## Problem
Only a number is wanted: how many lines of the entries include the string "arrow"?

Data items
- Opening Delimiter -

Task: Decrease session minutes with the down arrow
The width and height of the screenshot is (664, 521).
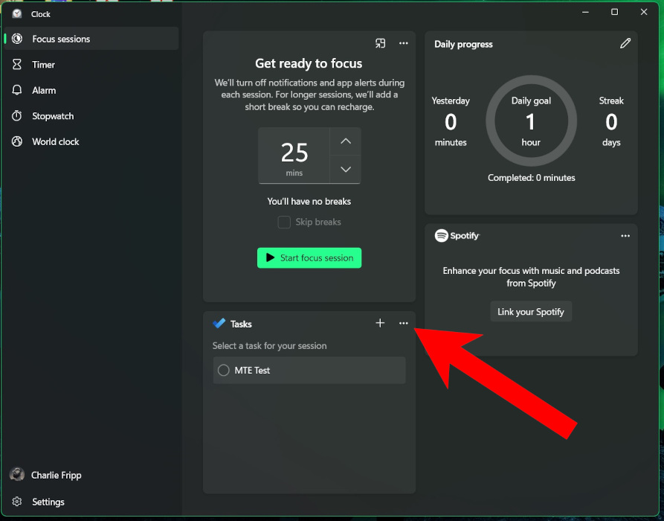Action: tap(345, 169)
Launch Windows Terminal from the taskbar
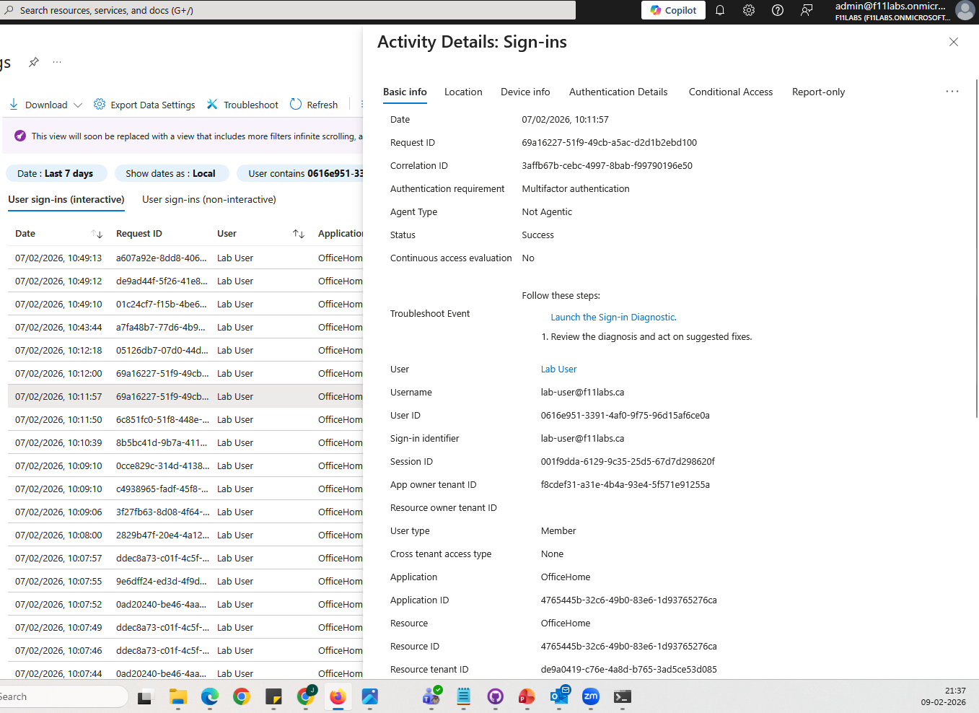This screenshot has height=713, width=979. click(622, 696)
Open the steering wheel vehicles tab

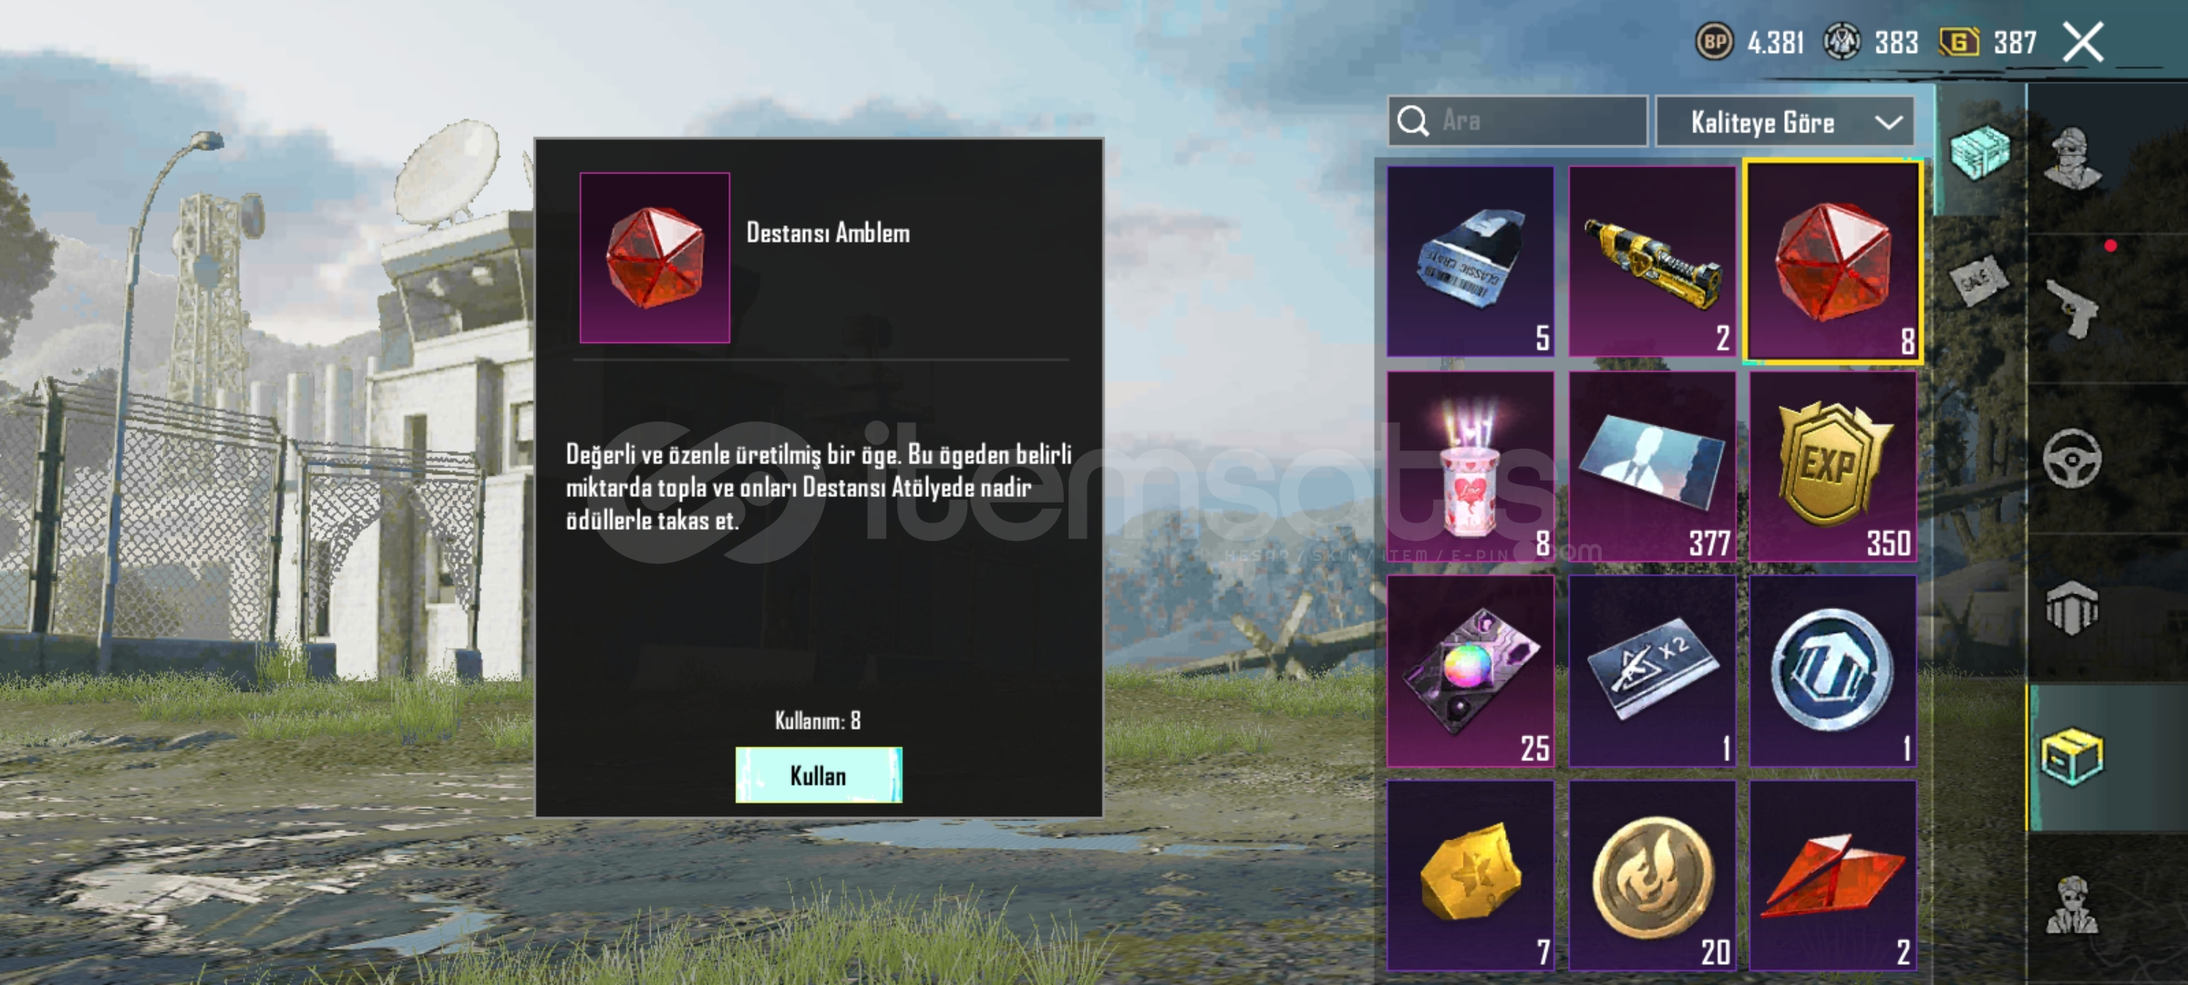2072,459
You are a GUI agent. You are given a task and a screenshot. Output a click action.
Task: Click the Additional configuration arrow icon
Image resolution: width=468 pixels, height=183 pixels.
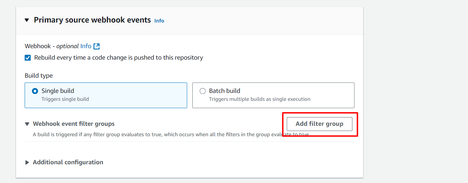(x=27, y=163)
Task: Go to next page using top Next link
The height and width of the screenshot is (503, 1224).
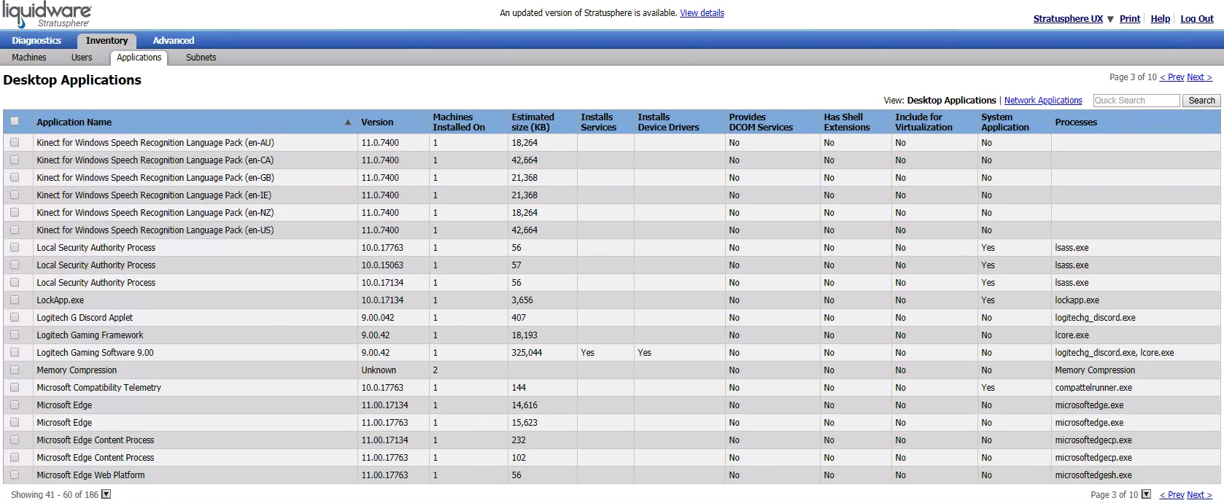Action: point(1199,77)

- Closing Delimiter -

## Answer section
2